Charles E. Scharlau (May 23, 1845 – March 23, 1903) was an American soldier and political leader in the State of Illinois. He was born in Pomerania where his parents were farmers. In 1851 his family immigrated to the United States in search of a better life, and settled in Chicago. At age 17 Charles enlisted in the Union Army in the Fifty-seventh Illinois Volunteers, and later served under Major-General John A. Logan. After discharge Charles entered politics and served two terms in the Illinois House of Representatives where his efforts were instrumental in bringing about the successful election of John A. Logan as U.S. Senator representing Illinois. Charles' candidacy for the Illinois Legislature in 1880 led to the celebrated Scharlau-Mieroslowski contested election which, after two recounts, was not settled until three months later when the Illinois Committee on Elections ruled in Mieroslowski's favor.

==Early life and political career==
Born in Alt Tellin, Germany on May 23, 1845, he was christened "Carl Johann Ludwig Ernst Scharlau" and assumed the name Charles E. Scharlau after immigrating to the United States in 1851. His family set down roots in Chicago, Illinois where Charles attended the Franklin Public School. At twelve years of age Charles apprenticed as a gilder, eventually becoming foreman of Rando & Company's picture frame establishment. In 1862, at seventeen years of age, he enlisted in Company G 57th Illinois Volunteer Infantry Regiment, then re-enlisted as a veteran at Lynnville, Tennessee, in December 1863. He served in the Sixteenth Army Corps under General Richard J. Oglesby, and in the Fifteenth Corps under Major-General John A. Logan. He was with the Army of the Tennessee on Sherman's March to the Sea, and was injured May 9, 1864, in the passage of the Oostanaula River, at the Battle of Resaca. He was in the Battle of Bentonville, NC, and was in the Grand Review of the Armies at Washington, D.C., May 23, 1865. Charles received his discharge in June 1865 and soon thereafter returned to Chicago to resume work at his trade.

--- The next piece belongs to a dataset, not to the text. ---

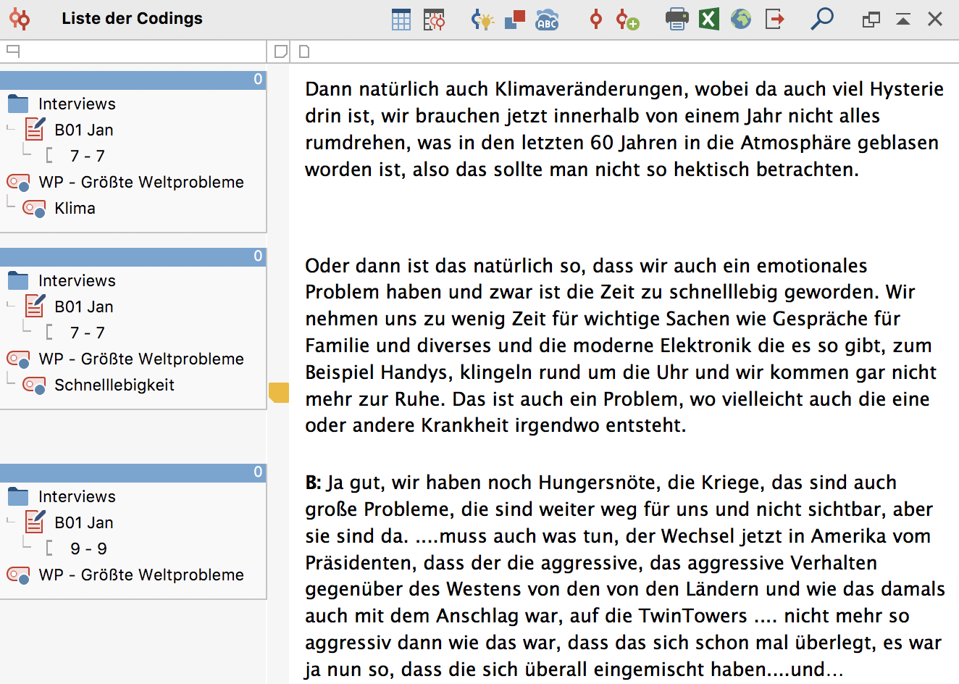Collapse the panel using the up-arrow icon

pyautogui.click(x=903, y=20)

===Appointments and Positions===
Charles was appointed Deputy Sheriff by Sheriff Tim Bradley in 1870, and remained in that position four years, and then served as Deputy County Collector under County Collector Louis Huck, and was Deputy Assessor for West Chicago under Assessor Pleasant Ansick. When Jacob Rehm was Chief of Police and Charles Rehm Chief of Detectives, Mr. Scharlau briefly held a position in the Detective force. In 1891 he was appointed General Inspector in the Board of Public Works by Mayor Hempstead Washburne, and held that position until the end of Mr. Washburne's term in 1893. In 1868 he was a delegate in the Republican County Convention, and was offered but declined the nomination for Supervisor of Chicago's Fourteenth Ward. He served as Central Committeeman and delegate to various State, County and City Conventions from 1868 onward.

===Candidacies and Contested Election===
In 1874 he became a candidate for the Illinois State House of Representatives and was defeated. In 1880 he was again a candidate, running against S. D. Mieroslowski, and out of this election the celebrated Scharlau-Mieroslowski contest arose. The ballots, after three counts, showed Scharlau ahead by 50 votes. But upon being taken to Springfield the Committee on Elections declared Mieroslowski elected by a margin of 8607 votes to 8548 for Scharlau.

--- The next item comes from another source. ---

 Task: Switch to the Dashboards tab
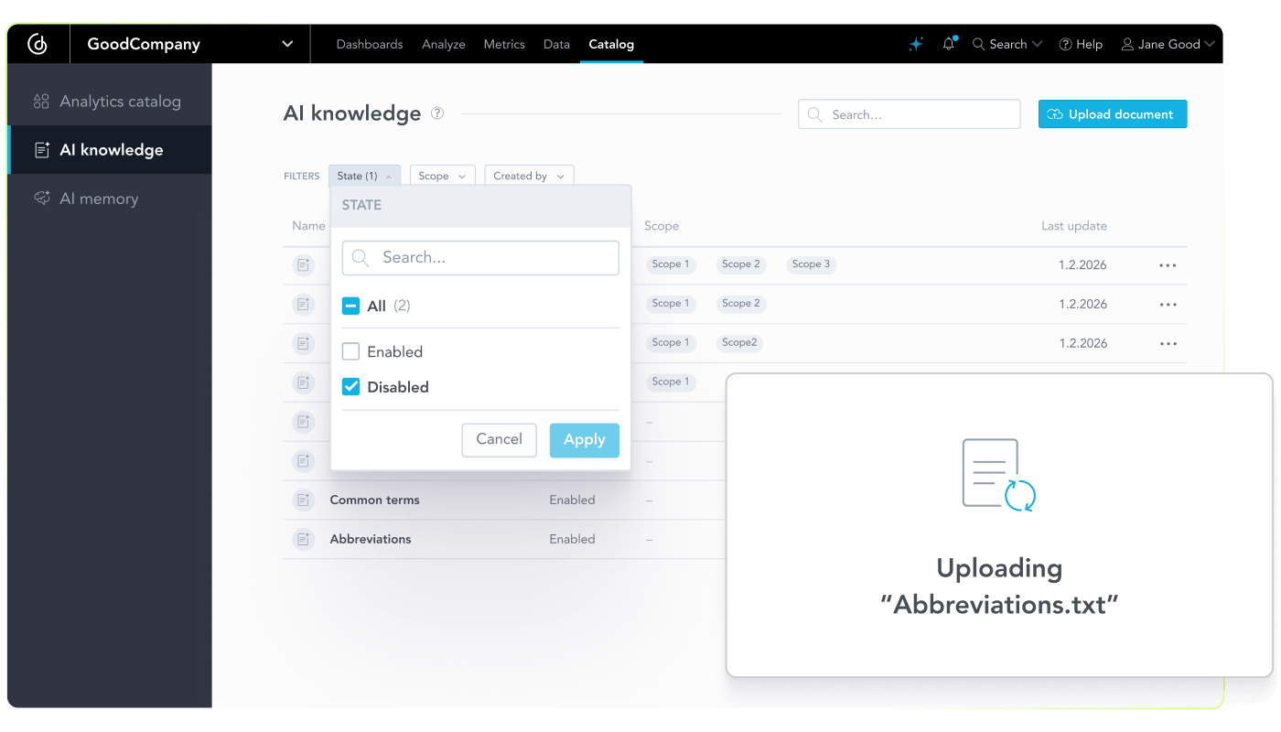click(x=370, y=44)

In 1882 there were rival Senatorial conventions in the District, and Scharlau was the nominee of the Fourteenth Ward wing, but declined the nomination in favor of William E. Mason. In 1884 he was nominated and elected to the House of Representatives by the largest majority ever received by a candidate in the District, defeating August Wendel, a prominent and popular German. He was renominated for the House by acclamation on September 29, 1886, and was re-elected. While in the House he secured passage of the Park Bill, allowing an additional tax of half a mill for park improvements. He was a member of the Committee on Labor and Industrial Affairs, and a supporter of the Convict Labor Bill. In his later years he practiced law in Chicago, and was a member of the Kent Law School Class of 1894.